А я, бесстыдно опираясь ей на плечо и в изнеможении закрыв мокрые и ничего не видящие глаза, подумал о Наталье Александровне. Я подумал, смогла ли бы она меня разбранить вот так — и со страхом за меня, и с любовью ко мне, — разбранить, если бы даже я ее не любил, точнее, не только бы не любил, а и показал бы, что не любил.
Я это подумал прежде всего, лишь смог вдохнуть воздуха. А уж потом подумал я о своем подлом положении зачинщика драки, бросившего товарища, который пришел на помощь. Я так подумал и резко обернулся обратно в драку.
Но дело там уже было закончено. Володя Дубин в злобе кричал молодому князю, но был крепко удерживаемым за руки. И молодой князь, в злобе же порывающийся на Володю, не мог высвободиться от надежно его держащих многих рук.
Полицейский чин натужно сверлил улицу свистком. Лошадь, схваченная под уздцы, плясала, и коляска продолжала дергаться, будто я все еще за нее держался. Отчего-то я посчитал в тот миг, что она дергалась не от волнения лошади, а от моего кашля.
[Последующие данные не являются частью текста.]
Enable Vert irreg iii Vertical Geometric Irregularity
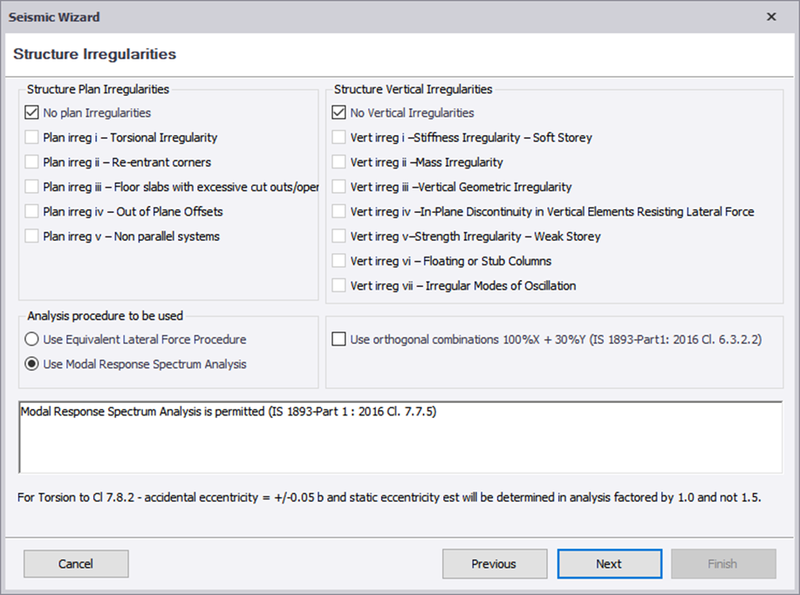This screenshot has width=800, height=595. coord(339,187)

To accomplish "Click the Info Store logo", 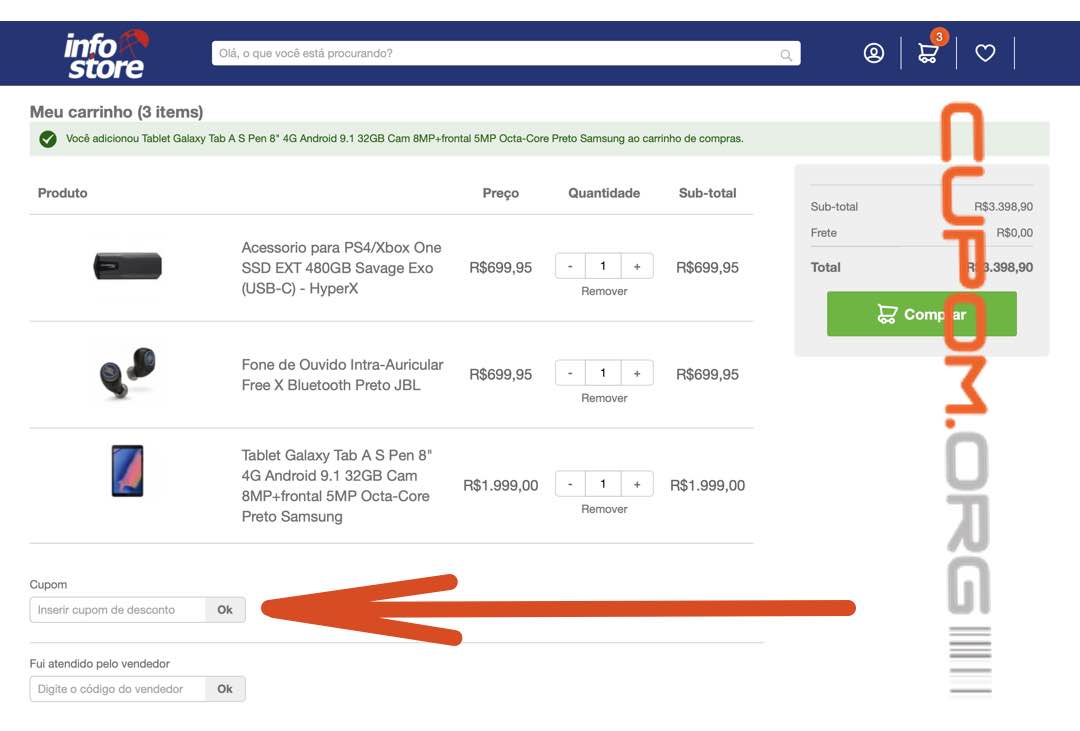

Я обернулся ринуться в драку. А меня шатнуло в сторону, и я упал. И снова Ксеничка Ивановна подхватила меня. Я почувствовал ее руки. И вдруг я испугался за нее. Что-то сильным ударом пришло мне в грудь. Я как бы стал ею, Ксеничкой Ивановной. И мне стало видно, как ей счастливо сейчас, в этот миг, пока она может служить мне, быть мне необходимой, и как ей станет одиноко через миг, когда я перестану нуждаться в ее помощи.
— Господи, — сказал я, как пьяный, и, не обращаясь именно к Богу, а только посредством этого восклицания сокрушаясь о себе. — Господи, ты ведь мне ничего не дал! Не дал даже Натальи Александровны, не говоря уж о Ксеничке Ивановне! — И в порыве прошептал Ксеничке Ивановне: — Простите, простите меня, дорогая моя Ксеничка Ивановна!
Я так прошептал в порыве, порывом же подавляя желание назвать ее любимой. Прошептал и увидел, что этого делать было не надо. А если и надо — то как-то по-другому, то есть надо было делать так, как говорил Раджаб: на войне надо думать только о войне! — из чего выходило, что в драке надо было мне думать только о драке и слов этих Ксеничке Ивановне не говорить, не показывать ей посредством этих слов своей нелюбви.
И мне вспомнился пятый год у нас в Екатеринбурге, перемеженный воспоминаниями Вано о персидских событиях.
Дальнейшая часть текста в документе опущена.